Data Visualization : The versatile skill that makes analysis results intuitive.
1.1 Data Collection
In this stage you interact with data sources and use tools to gather data. Common sources and methods are introduced, including the “Octoparse” web‑scraping tool that can capture 99% of pages, as well as writing Python spiders to fetch hot comments, download images, or automate follower growth.
1.2 Data Mining
Data mining is akin to an algorithmic craft. It involves understanding basic workflows, the top ten algorithms, and underlying mathematics, such as association analysis and the AdaBoost algorithm. Mastering it lets you predict future events from historical data and assess confidence levels.
1.3 Data Visualization
Visualization turns hidden data into understandable structures. In Python, libraries such as Matplotlib and Seaborn are commonly used. For CSV files, no‑code tools like Micro‑Chart, DataV, or Data GIF Maker provide quick visual output.
Both data collection and visualization are tool‑centric; the guide therefore focuses on practical tool usage and hands‑on projects.
Learning Guide
The full data‑analysis workflow includes collection, mining, and visualization.
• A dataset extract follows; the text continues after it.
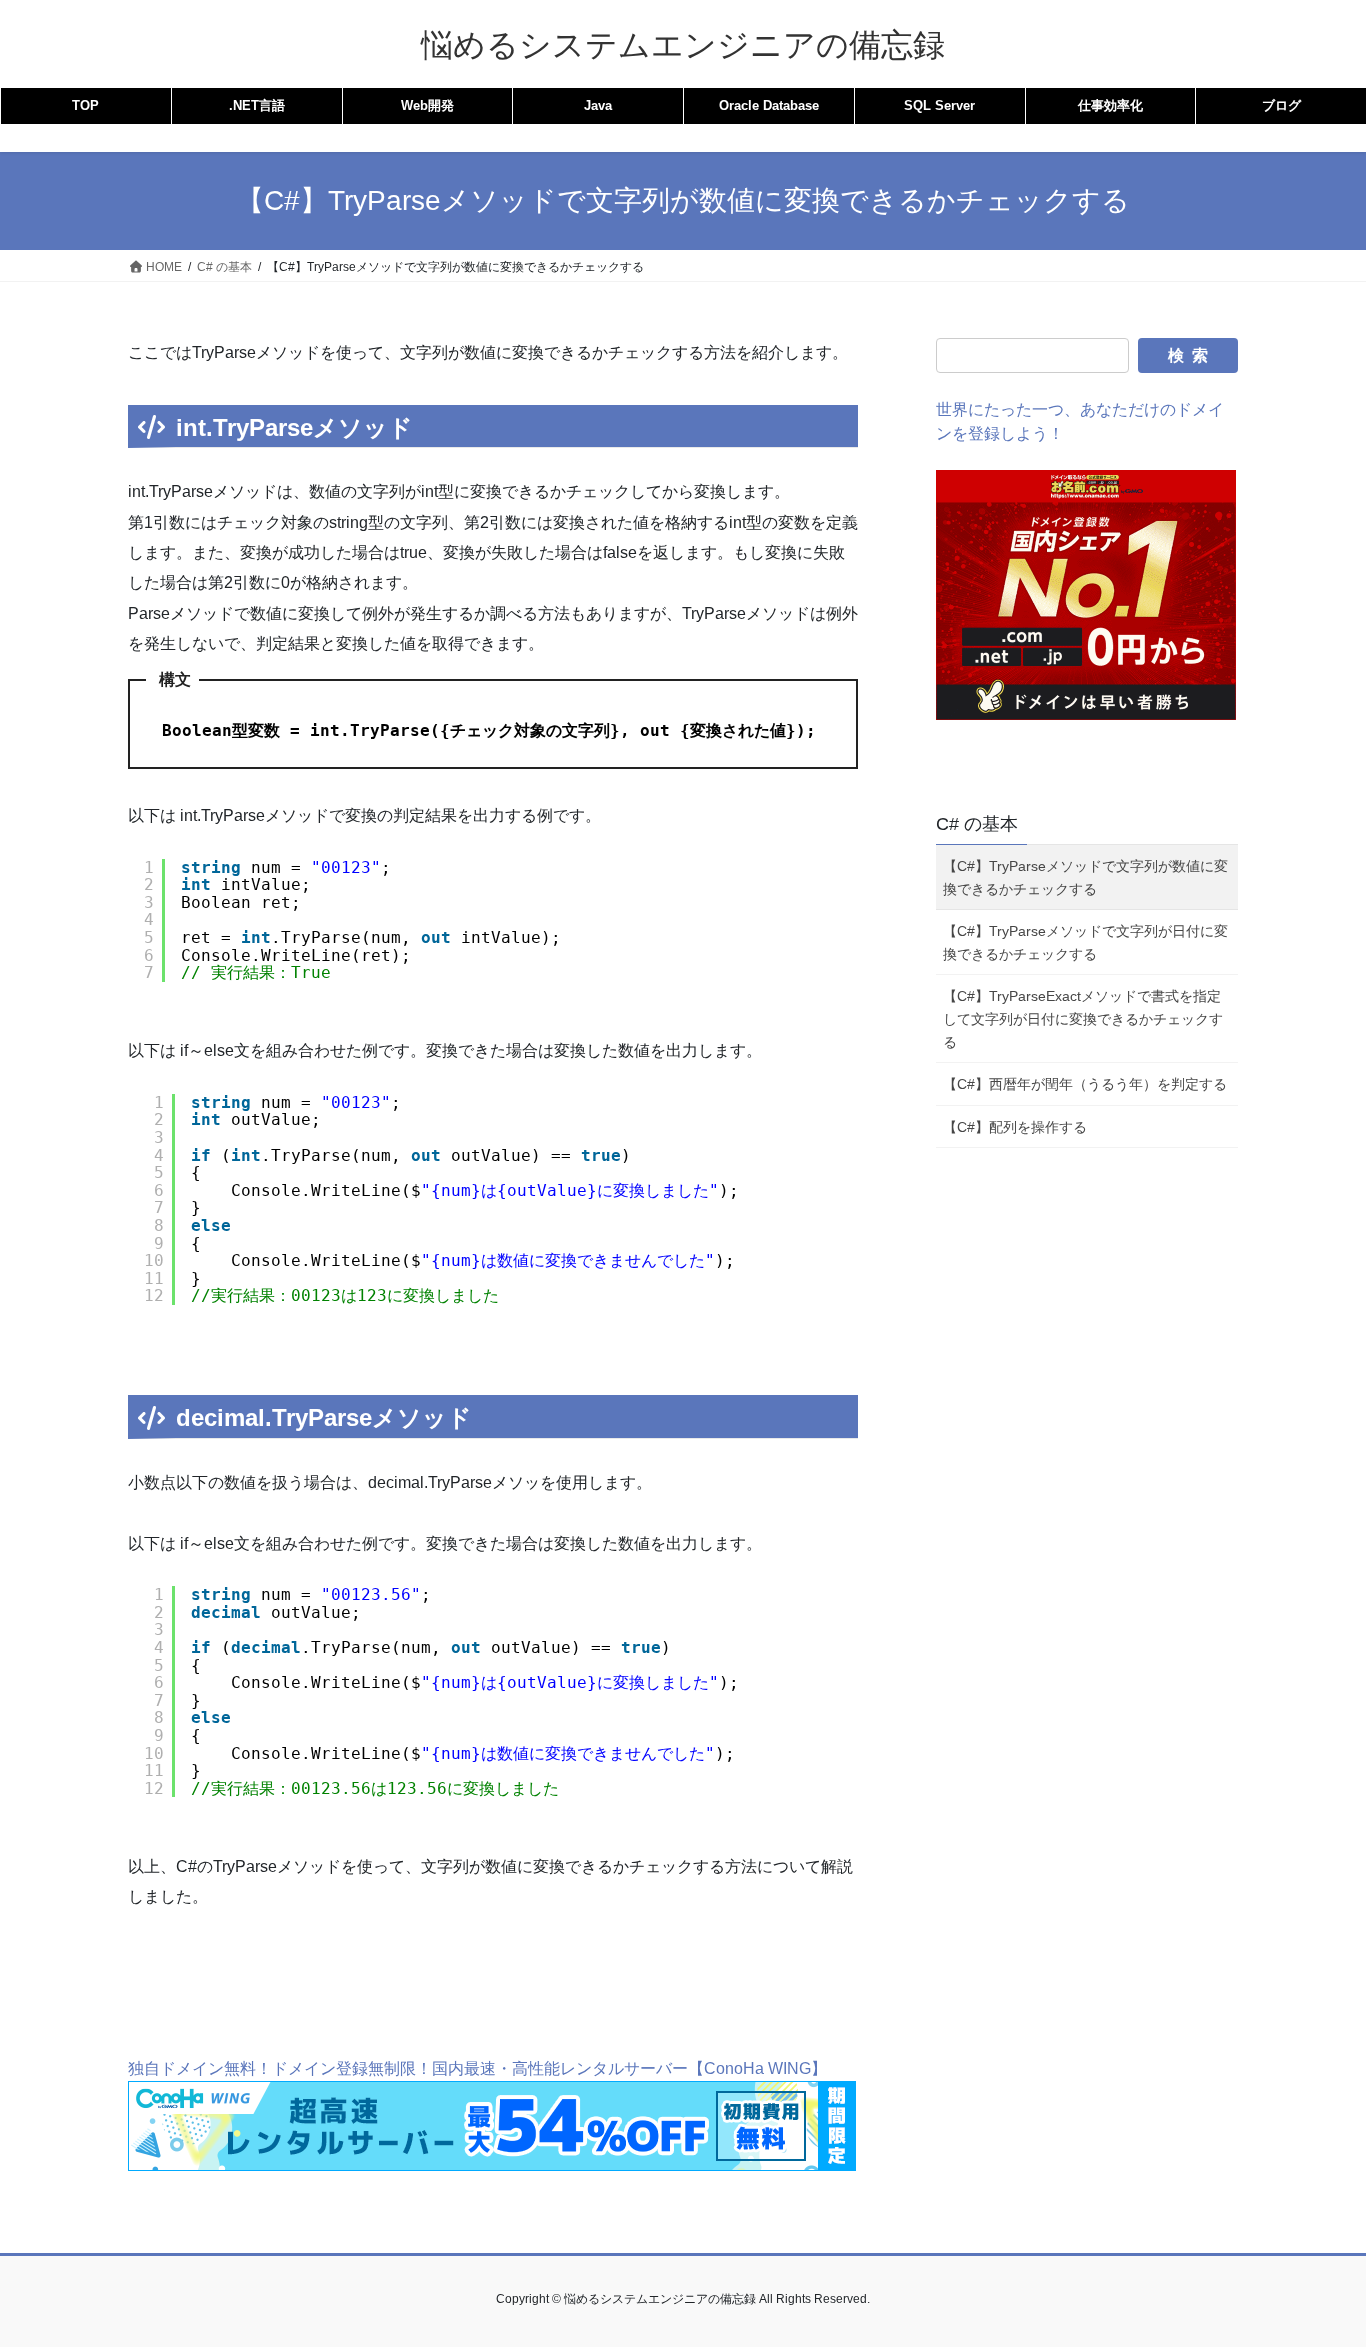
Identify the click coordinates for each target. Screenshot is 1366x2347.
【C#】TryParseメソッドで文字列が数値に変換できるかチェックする (1085, 877)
Common concerns include feeling overwhelmed by the volume of material or intimidated by complex algorithms.
The “MAS Learning Method” frames learning as a progression from mindset to tools to practice, sharing personal experiences and emphasizing the importance of converting knowledge into one’s own language.
2 Principles
2.1 Do Not Reinvent the Wheel
Many companies build custom data‑collection tools only to spend months and large budgets on maintenance, ending up using third‑party solutions. Instead, seek existing libraries or platforms that already solve the problem.
2.2 Tools Determine Efficiency
Choose tools that are widely adopted, well‑documented, and have abundant community support. For data mining, Python’s ecosystem offers numerous libraries with extensive examples.
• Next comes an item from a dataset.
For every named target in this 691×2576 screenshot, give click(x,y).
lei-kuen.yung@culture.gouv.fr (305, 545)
Accumulating “assets”—project experiences, solved problems, and reusable scripts—helps retain knowledge beyond memorizing commands.
3 Proficiency
Completing a task is only the first step; increasing tool proficiency deepens your cognitive model, distinguishing junior from senior engineers.
4 Summary
The three‑step cognition model: cognition → tools → practice . Record daily insights, map them to tool actions, and reinforce through deliberate exercises.
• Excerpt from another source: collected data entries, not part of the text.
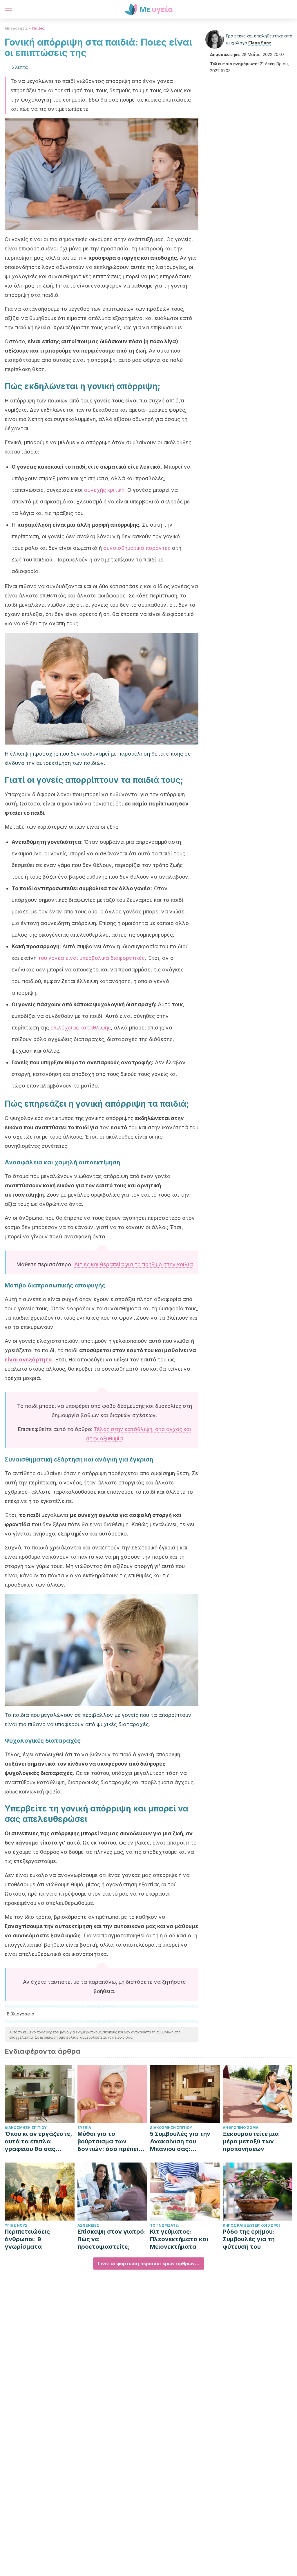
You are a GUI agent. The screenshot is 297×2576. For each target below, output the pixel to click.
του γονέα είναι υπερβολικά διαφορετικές (91, 958)
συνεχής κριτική (104, 490)
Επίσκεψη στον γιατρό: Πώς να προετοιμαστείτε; (111, 2239)
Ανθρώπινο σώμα (240, 2127)
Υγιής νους (16, 2225)
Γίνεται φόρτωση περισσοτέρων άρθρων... (148, 2263)
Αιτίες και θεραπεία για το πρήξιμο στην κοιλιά (133, 1264)
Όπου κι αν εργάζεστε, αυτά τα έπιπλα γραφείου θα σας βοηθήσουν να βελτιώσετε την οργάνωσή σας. (38, 2141)
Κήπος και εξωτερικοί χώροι (251, 2225)
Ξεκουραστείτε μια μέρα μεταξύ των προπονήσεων (251, 2141)
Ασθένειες (88, 2225)
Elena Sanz (259, 42)
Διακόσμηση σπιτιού (26, 2127)
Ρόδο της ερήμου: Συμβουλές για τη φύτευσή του (249, 2239)
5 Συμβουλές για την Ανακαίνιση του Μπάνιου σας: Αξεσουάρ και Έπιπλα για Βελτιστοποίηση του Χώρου (182, 2141)
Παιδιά (38, 28)
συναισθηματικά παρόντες (137, 548)
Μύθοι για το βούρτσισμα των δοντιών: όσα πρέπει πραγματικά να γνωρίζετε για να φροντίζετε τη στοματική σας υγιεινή (110, 2141)
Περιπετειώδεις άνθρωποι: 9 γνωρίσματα (27, 2239)
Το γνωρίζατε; (164, 2225)
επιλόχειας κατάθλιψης (80, 1028)
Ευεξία (84, 2127)
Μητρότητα (16, 28)
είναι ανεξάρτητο (28, 1359)
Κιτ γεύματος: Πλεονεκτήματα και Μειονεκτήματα (179, 2239)
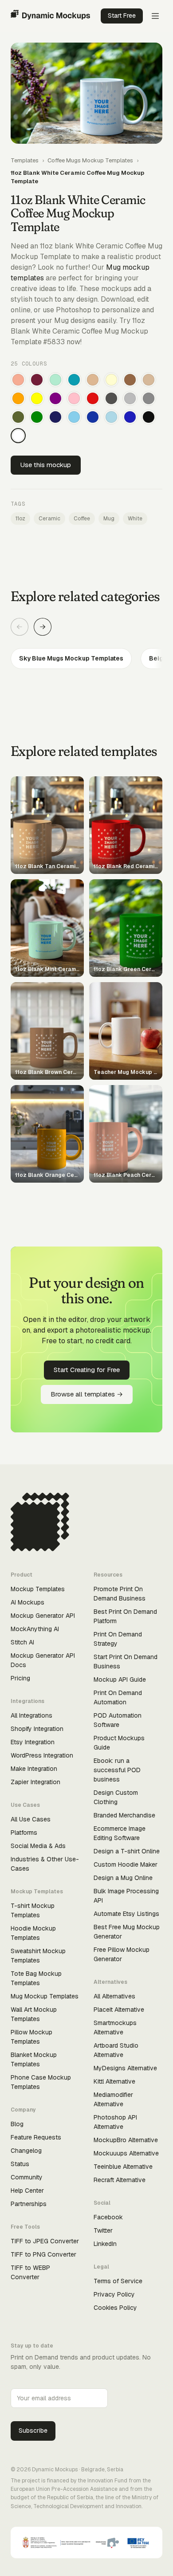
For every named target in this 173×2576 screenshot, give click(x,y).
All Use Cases (31, 1819)
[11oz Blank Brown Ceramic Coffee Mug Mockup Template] (130, 379)
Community (27, 2177)
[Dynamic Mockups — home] (50, 16)
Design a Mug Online (123, 1878)
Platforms (24, 1833)
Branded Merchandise (124, 1815)
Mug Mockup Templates (45, 1996)
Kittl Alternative (114, 2081)
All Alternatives (114, 1996)
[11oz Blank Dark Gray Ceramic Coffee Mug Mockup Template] (111, 398)
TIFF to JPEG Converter (45, 2241)
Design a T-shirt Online (127, 1851)
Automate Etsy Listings (126, 1914)
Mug (108, 518)
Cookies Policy (115, 2308)
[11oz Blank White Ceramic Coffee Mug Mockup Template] (18, 435)
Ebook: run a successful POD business (117, 1770)
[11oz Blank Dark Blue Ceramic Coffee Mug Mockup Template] (92, 417)
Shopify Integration (37, 1729)
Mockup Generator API (43, 1616)
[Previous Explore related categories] (19, 627)
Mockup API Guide (120, 1679)
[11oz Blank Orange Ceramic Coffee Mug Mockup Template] (18, 398)
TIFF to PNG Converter (43, 2254)
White (135, 518)
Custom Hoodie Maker (125, 1864)
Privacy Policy (114, 2294)
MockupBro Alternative (126, 2140)
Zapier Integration (35, 1782)
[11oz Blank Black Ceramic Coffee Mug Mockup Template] (148, 417)
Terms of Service (118, 2281)
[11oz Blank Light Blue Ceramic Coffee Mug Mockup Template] (111, 417)
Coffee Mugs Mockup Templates (90, 160)
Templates (25, 160)
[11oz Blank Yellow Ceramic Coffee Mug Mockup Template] (36, 398)
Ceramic (49, 518)
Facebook (108, 2217)
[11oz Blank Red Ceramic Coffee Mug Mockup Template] (92, 398)
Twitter (103, 2230)
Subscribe (33, 2430)
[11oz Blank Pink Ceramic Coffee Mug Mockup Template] (74, 398)
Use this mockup (45, 464)
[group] (86, 658)
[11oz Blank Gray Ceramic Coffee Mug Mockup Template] (148, 398)
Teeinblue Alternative (123, 2167)
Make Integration (34, 1769)
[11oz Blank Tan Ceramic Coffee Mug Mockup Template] (92, 379)
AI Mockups (27, 1602)
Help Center (27, 2191)
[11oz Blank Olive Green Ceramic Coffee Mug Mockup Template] (18, 417)
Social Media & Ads (38, 1846)
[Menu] (155, 16)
Record daily cognition after each learning session.
Map cognition to tool operations and document the process.
Practice deliberately to solidify understanding, much like learning to drive.
JavaEdge
First‑line development experience at multiple leading tech firms; now a software architect at a Shanghai state‑owned enterprise and founder of Programming Yanxuan. Nearly 300k followers online; expertise in distributed system design, AIGC application development, and quantitative finance investing.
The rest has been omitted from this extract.